§ **ASSIGNMENT**: Restate every record exactly as it is written, while omitting the pictures it holds.
————
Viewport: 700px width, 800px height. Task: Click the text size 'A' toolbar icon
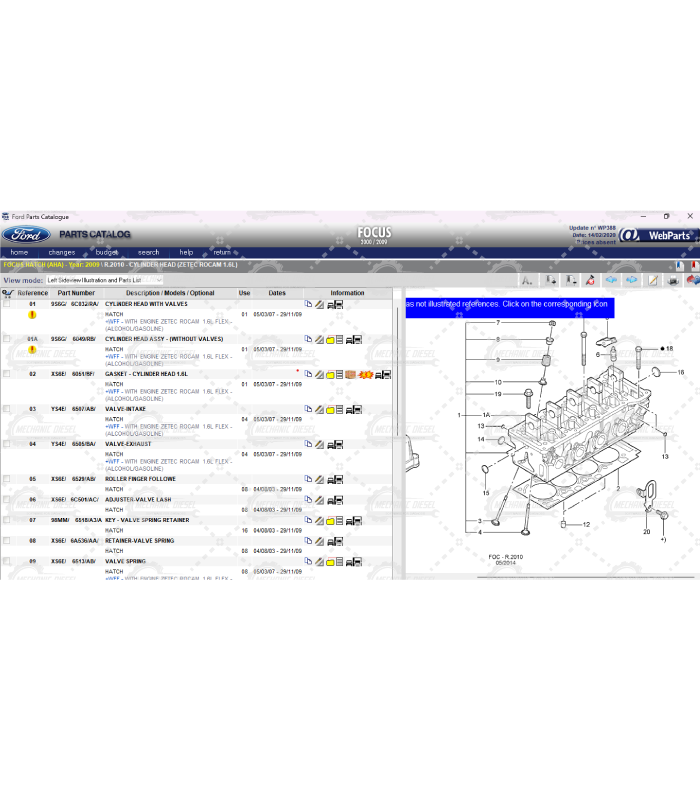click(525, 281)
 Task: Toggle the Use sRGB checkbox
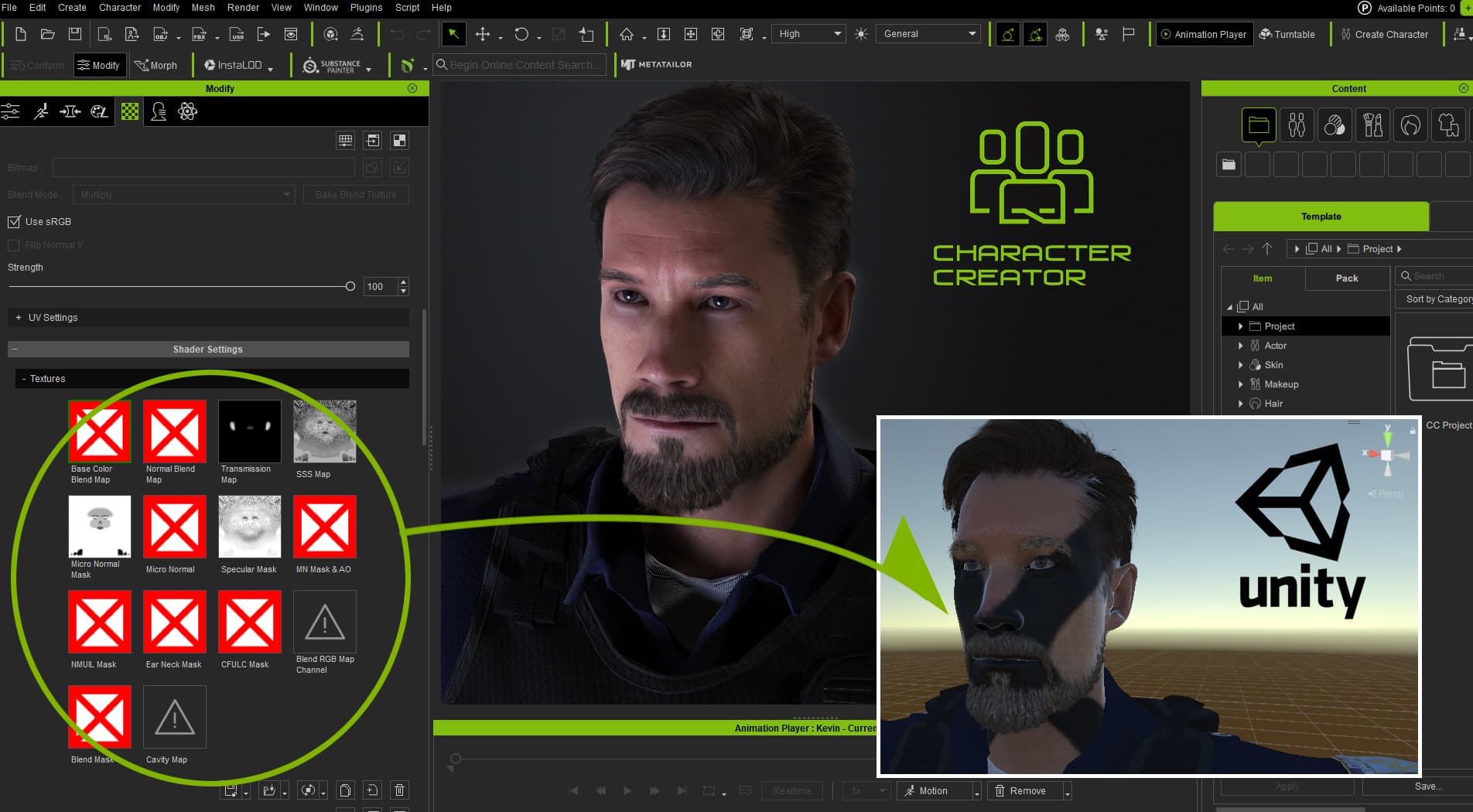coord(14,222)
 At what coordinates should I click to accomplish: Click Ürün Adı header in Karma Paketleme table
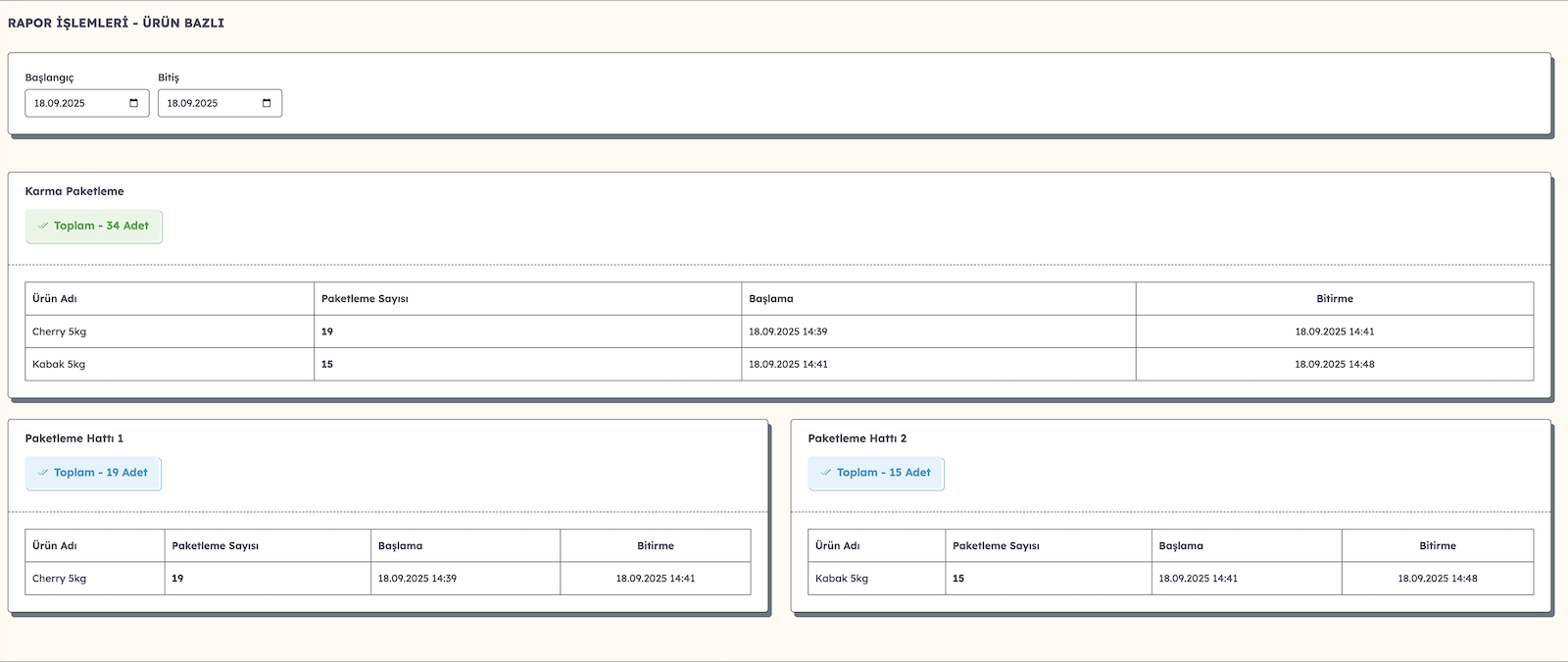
————
§ **TASK RESPONSE**:
Viewport: 700px width, 800px height. Task: Click the text size 'A' toolbar icon
click(525, 281)
 Task: Toggle the Use sRGB checkbox
coord(14,222)
 At what coordinates should I click to accomplish: Click Ürün Adı header in Karma Paketleme table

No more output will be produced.